Malgré cela, il y en a encore qui déclarent qu’Israël est un Etat pour les Juifs tout en prétendant depuis chez eux, en Occident, défendre la laïcité et l’Etat laïc. Dans cette situation, quelle est le destin des musulmans, des chrétiens, des athées et des je-ne-sais-quoi qui ne sont pas juifs et qui sont nombreux en Israël ? Et en fait, que signifie l’expression « le peuple juif » ? Est-ce qu’on parle ici de la relation ou de la parenté avec David, Moïse et Abraham par exemple ?

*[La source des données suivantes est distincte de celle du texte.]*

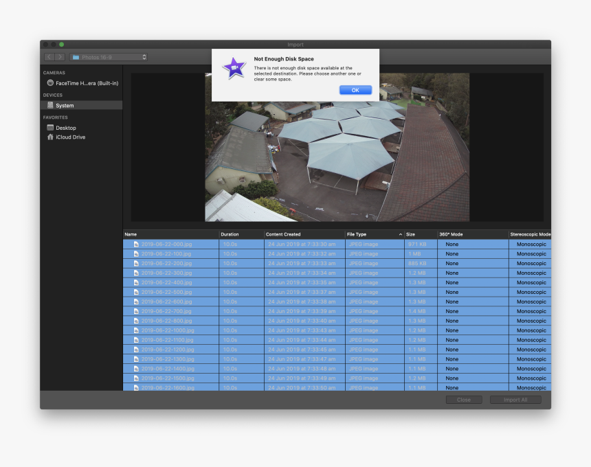This screenshot has height=467, width=591.
Task: Click the FaceTime camera icon in sidebar
Action: point(50,83)

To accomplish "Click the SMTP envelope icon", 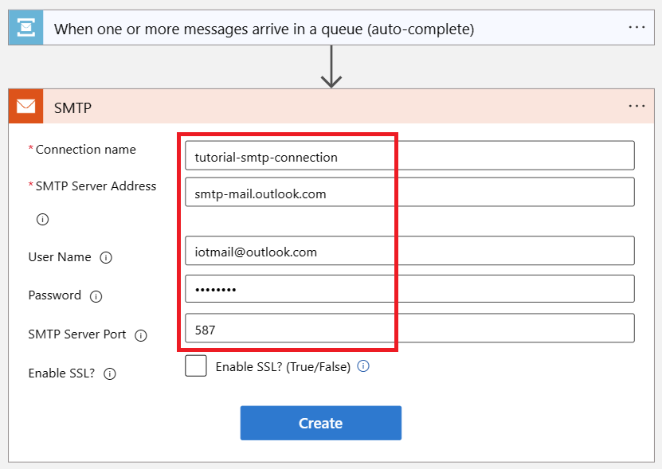I will tap(25, 106).
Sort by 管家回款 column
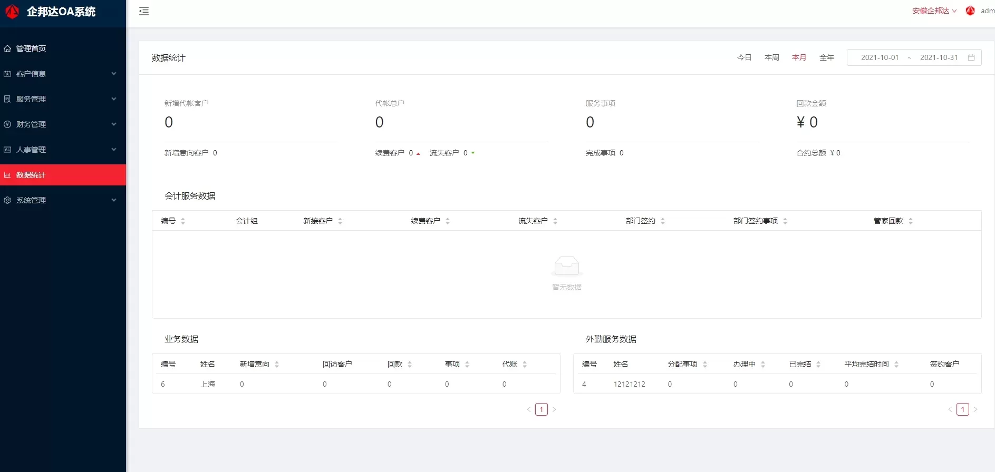Viewport: 995px width, 472px height. (x=911, y=221)
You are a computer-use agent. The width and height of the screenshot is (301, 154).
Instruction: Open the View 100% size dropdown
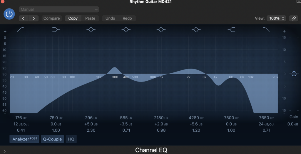click(276, 18)
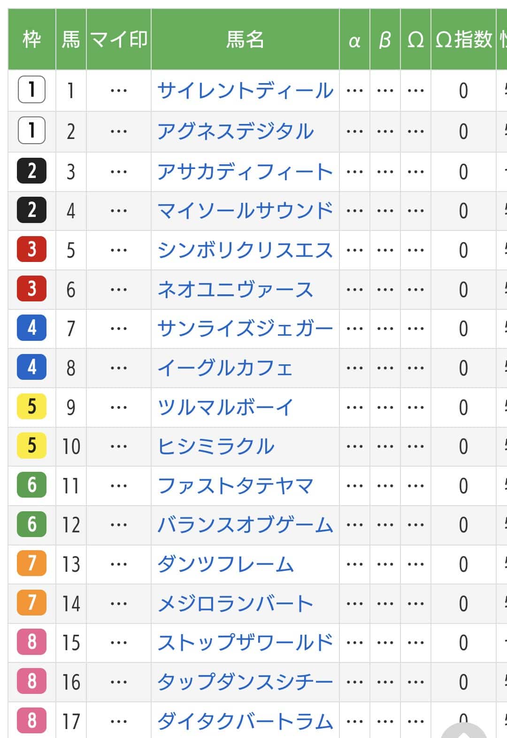The height and width of the screenshot is (738, 507).
Task: Open horse link アグネスデジタル
Action: 235,131
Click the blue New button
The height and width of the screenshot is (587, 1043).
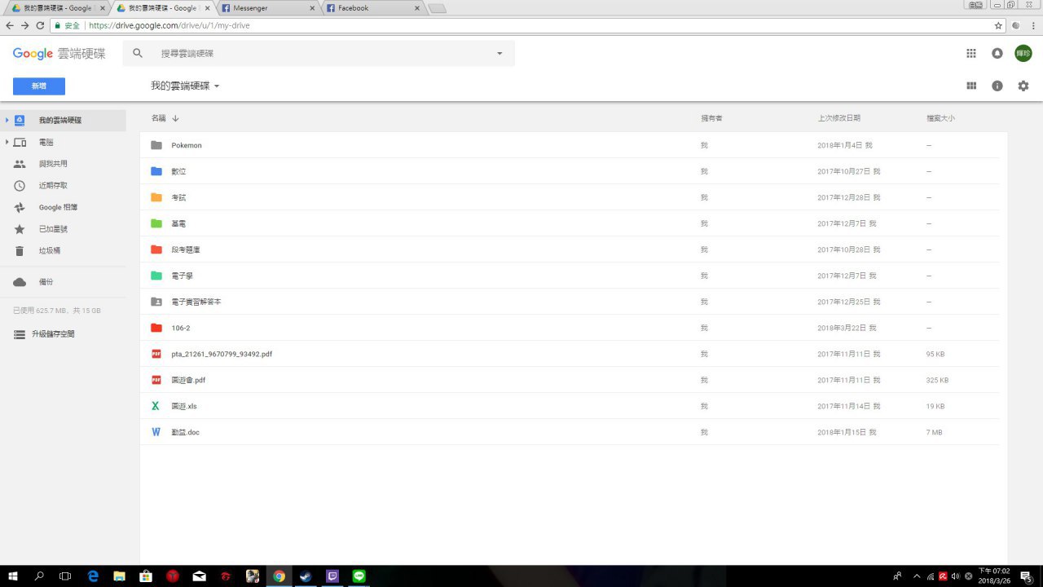tap(39, 86)
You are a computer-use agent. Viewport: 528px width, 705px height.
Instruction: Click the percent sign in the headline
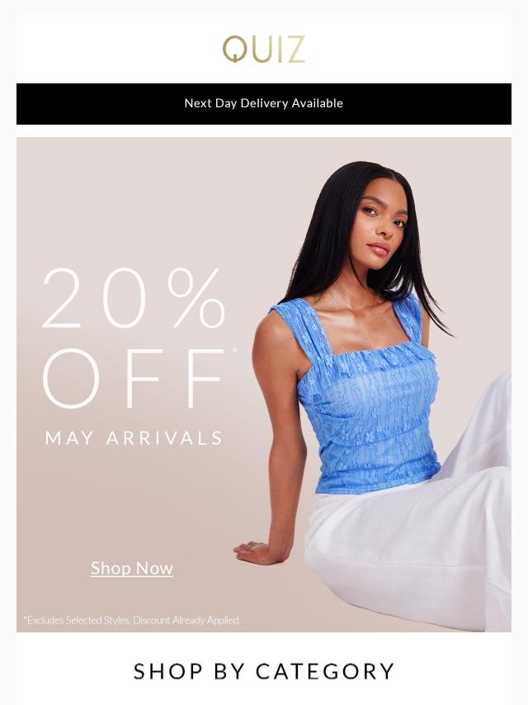pos(196,299)
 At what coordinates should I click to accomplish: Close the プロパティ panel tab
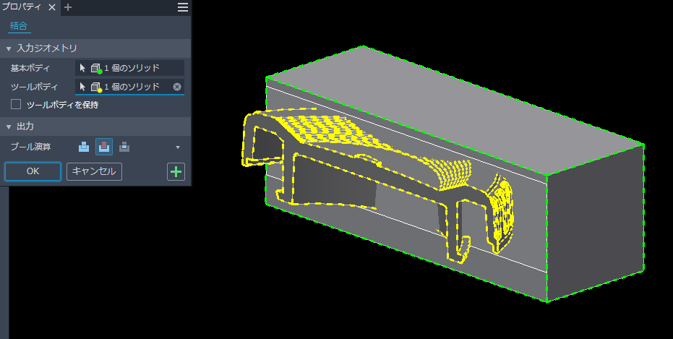[x=52, y=7]
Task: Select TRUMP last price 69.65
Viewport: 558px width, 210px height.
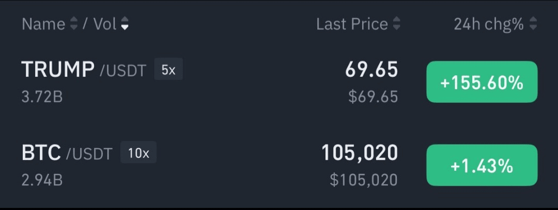Action: point(371,70)
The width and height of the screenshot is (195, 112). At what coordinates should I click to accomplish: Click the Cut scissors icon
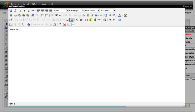[11, 15]
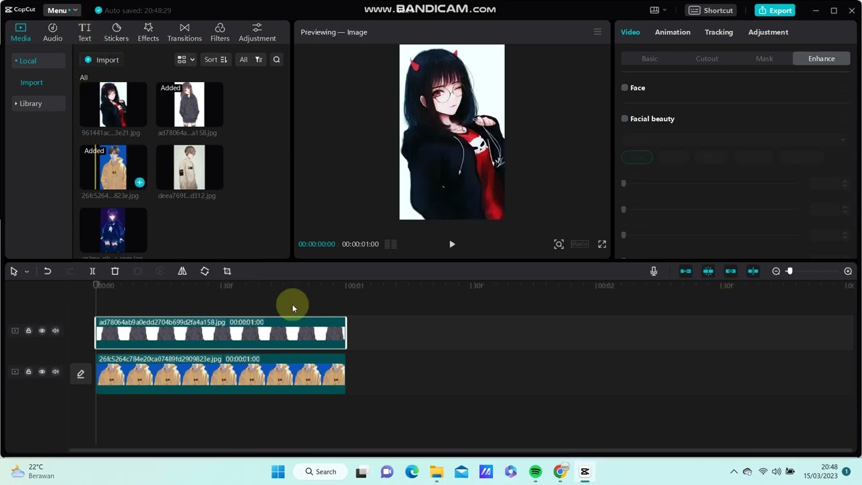
Task: Open the Menu dropdown
Action: [62, 10]
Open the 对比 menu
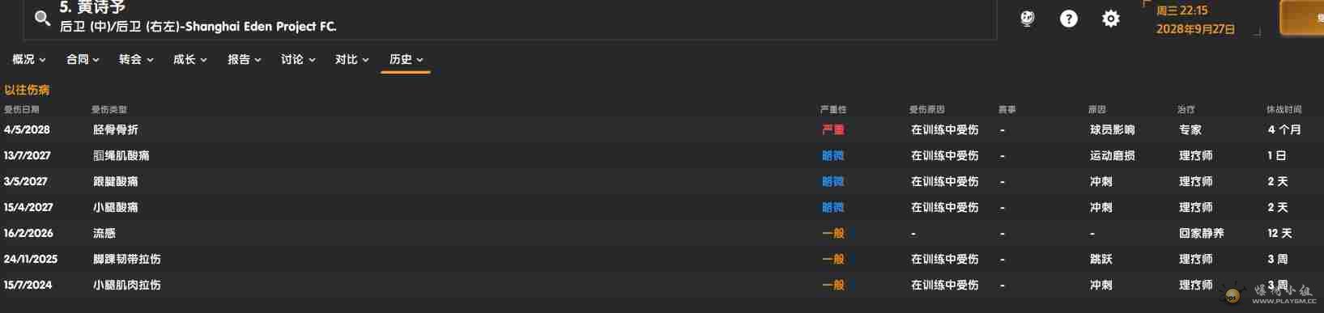 (x=352, y=59)
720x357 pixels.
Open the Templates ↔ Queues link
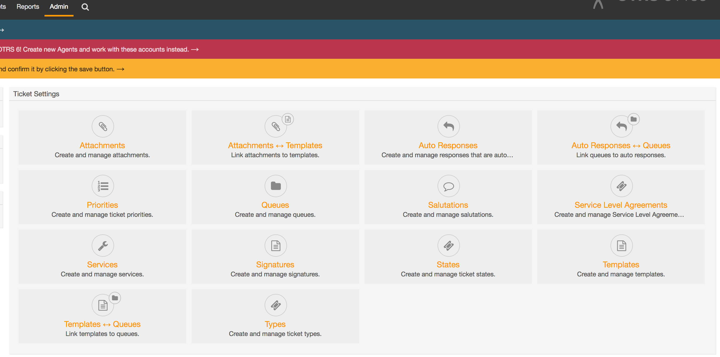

Cette pensée ne peut être caractérisée que d’une manière : elle est raciste. La pensée raciste doit être rejetée totalement, exactement de la même façon que l’on doit se défaire de la dualité des critères et des contradictions intellectuelles flagrantes. Par exemple, comment peut-on dénoncer des Etats qui ont des régimes politiques religieux intégristes comme l’Iran et l’Afghanistan et ne pas le faire quand il s’agit d’un nouvel Etat religieux – oppresseur, violent, colonisateur – et traitant de manière inégale jusqu’à ses propres citoyens, ou encore les hommes et les femmes ?
Comment peut-on dénoncer des Etats qui ont des régimes politiques religieux intégristes comme l’Iran et l’Afghanistan et ne pas le faire quand il s’agit d’un nouvel Etat religieux oppresseur
Ma très chère, j’ai été élevée et j’ai grandi en Algérie avec cette devise : « Avec la Palestine, qu’elle soit oppresseur ou opprimée » J’entendais cela autour de moi, venant de mes proches, de mes voisins, du peuple algérien dans sa totalité et d’autres peuples environnants. J’étais petite et je me demandais : Pourquoi serions-nous avec la Palestine si elle opprimait ? J’ai appris par la suite que lorsque le colonisé se défend, il est considéré comme un oppresseur par les colonisateurs, et que cela avait donc nécessité l’ajout de la caractérisation d’ « oppresseur ».
J’ai grandi dans une région où prolifèrent les proverbes exprimant haine et malédiction des Juifs. Je ne comprenais pas cette haine alors que je prenais plaisir à écouter les chanteurs algériens juifs et que j’étais fascinée par la culture juive comme je l’étais par les autres cultures. J’ai aussi entendu des dictons exprimant la haine des athées, et dans d’autres régions, la haine et la malédiction des musulmans… J’ai alors appris à ne détester personne à cause de ses origines ou de ses croyances.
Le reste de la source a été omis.